In 2007, Wyoming head football coach Joe Glenn guaranteed victory for his Wyoming Cowboys over the Utah Utes. The result was a one-sided beat down for Glenn and his ‘Boys.
Utah did not just win the game 50-0; they rubbed it in the Cowboys’ faces. Trick plays, going for it on fourth down and attempting onside kicks while ahead by more than forty points was what Wyoming got from the Utes on that day.
Flash forward to December 7, 2010. At halftime of the Pepperdine – Utah basketball game, the Utes football team was honored for the trip to the MAACO Bowl Las Vegas. Utah head coach Kyle Wittingham, center Zane Taylor and defensive end Christian Cox encouraged the crowd to support the team and make the trip to Sin City.What followed next was Cox’s statement on the game.
“I promise a victory against Boise State in Las Vegas,” he said. “You better be there.”
As we learned from Wyoming, making any sort of promises or guarantees is a risky thing to do. Statements like those are no just words that dissipate into the atmosphere, they are held onto and remembered.
After Wittingham’s team rolled Wyoming back in 2007, he had these things to say about the Cowboy’s guarantee at the post-game press conference.
“You open your mouth, it’s not like it just goes by the wayside. That’s not how it works,” he said. “You open your mouth, you’re accountable. You are accountable for what you say and what you do. You can’t just say things and then just sweep them away.”
Wittingham went on to say that he doesn’t like it when people make guarantees and that it happens too often in the sporting world. Wittingham’s reaction to Cox’s own guarantee isn’t known but if he is true to his word, he wasn’t happy about it.
Making guarantees is a dangerous way to live. Once a guarantee is made, it’s put up or shut up. You know what, honestly, Dec. 23 is going to be all shut-up.
The Utes are a wounded duck right now. Their quarterback, Jordan Wynn, is out after having a season ending shoulder surgery and Utes’ rushing game has dropped off since November.

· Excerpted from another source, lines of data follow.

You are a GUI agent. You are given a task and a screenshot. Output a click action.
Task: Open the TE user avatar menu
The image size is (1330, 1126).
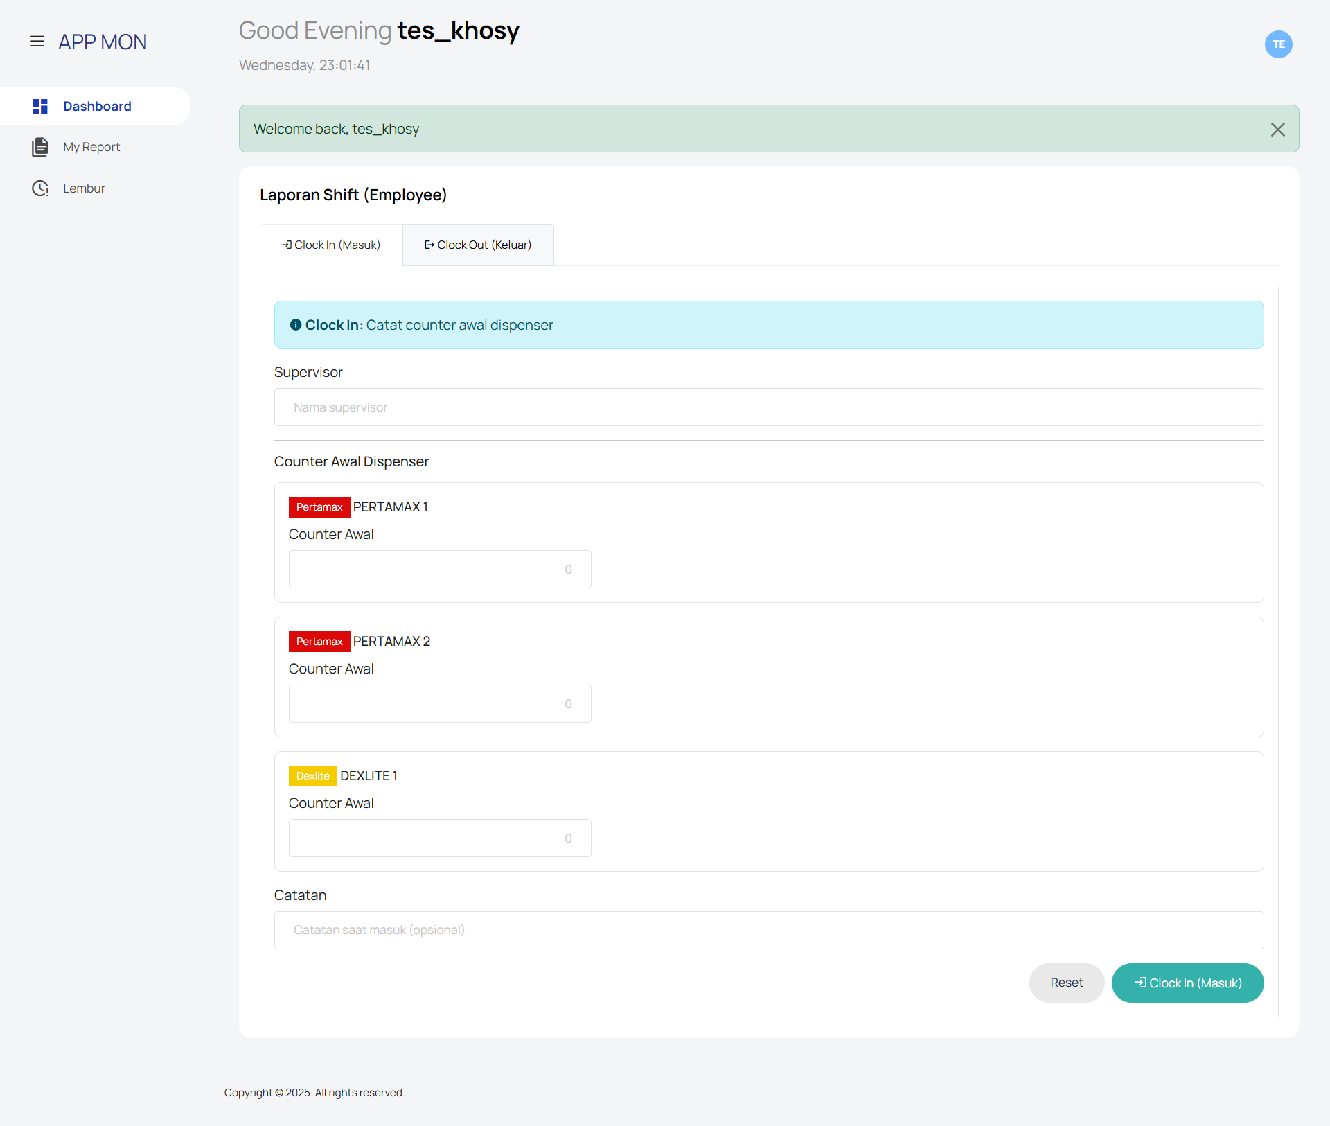(x=1278, y=44)
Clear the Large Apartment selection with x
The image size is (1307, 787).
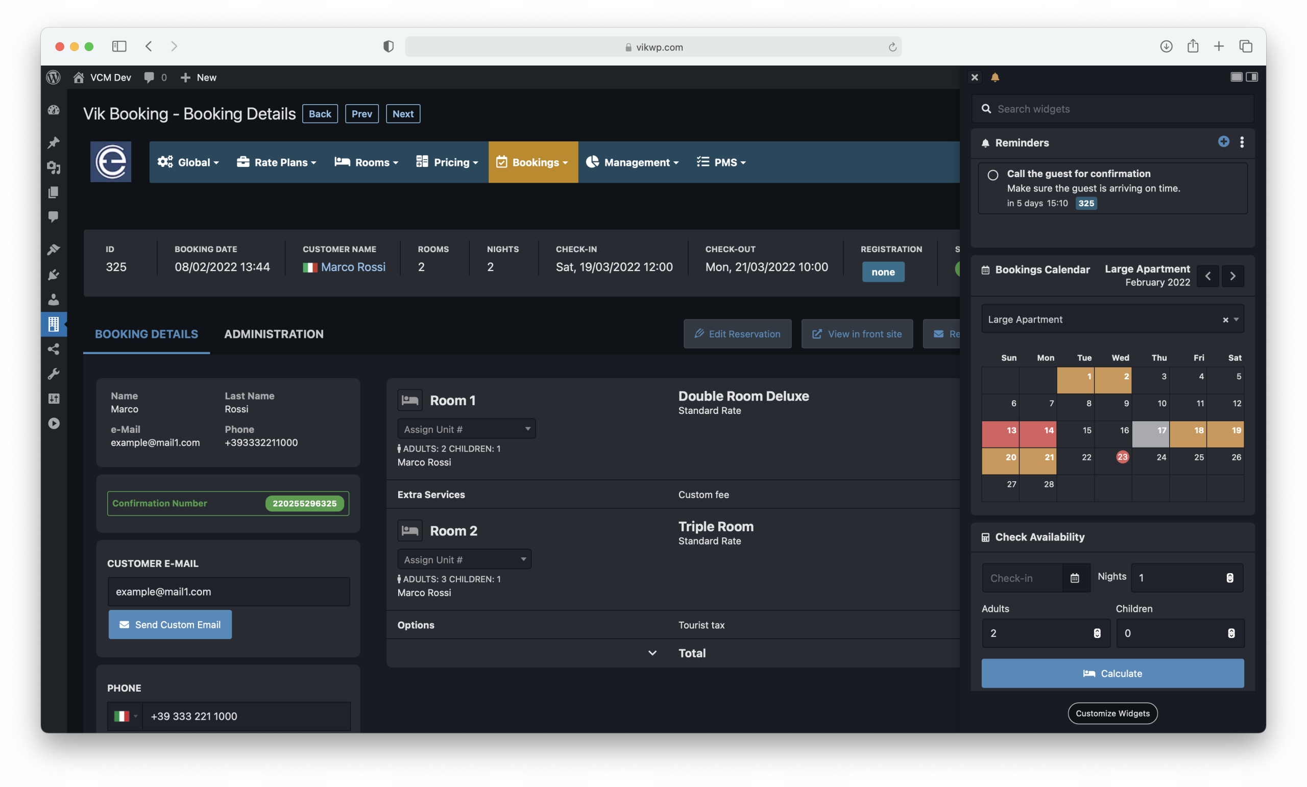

Defensively, they’ve been sound all season in defending the run, but since November, they’ve allowed an average of more than 300 yards a game passing. The most notable, 528 yards allowed to San Diego St.
Utah and Boise State are two very different teams who come into the bowl game both after falling short of promising season. Utah lost big to TCU when ranked No. 5, then followed it up with a loss to an average at best Notre Dame team.
BSU is a team still playing with the bitter aftertaste from a loss to Nevada. The Broncos must win this game to have closure on a season that had not lived up to the expectations.
The Broncos have a scary offense protected by a scary defense. Expect both sides of the ball to be all the more charged for Utah when they take the field.
Utah’s Wittingham said that you are accountable for what you say and what you do. It’s only the nature of Bronco football to remind Wittingham and his team of those words said back in 2007 and to hold them accountable for the words said last week.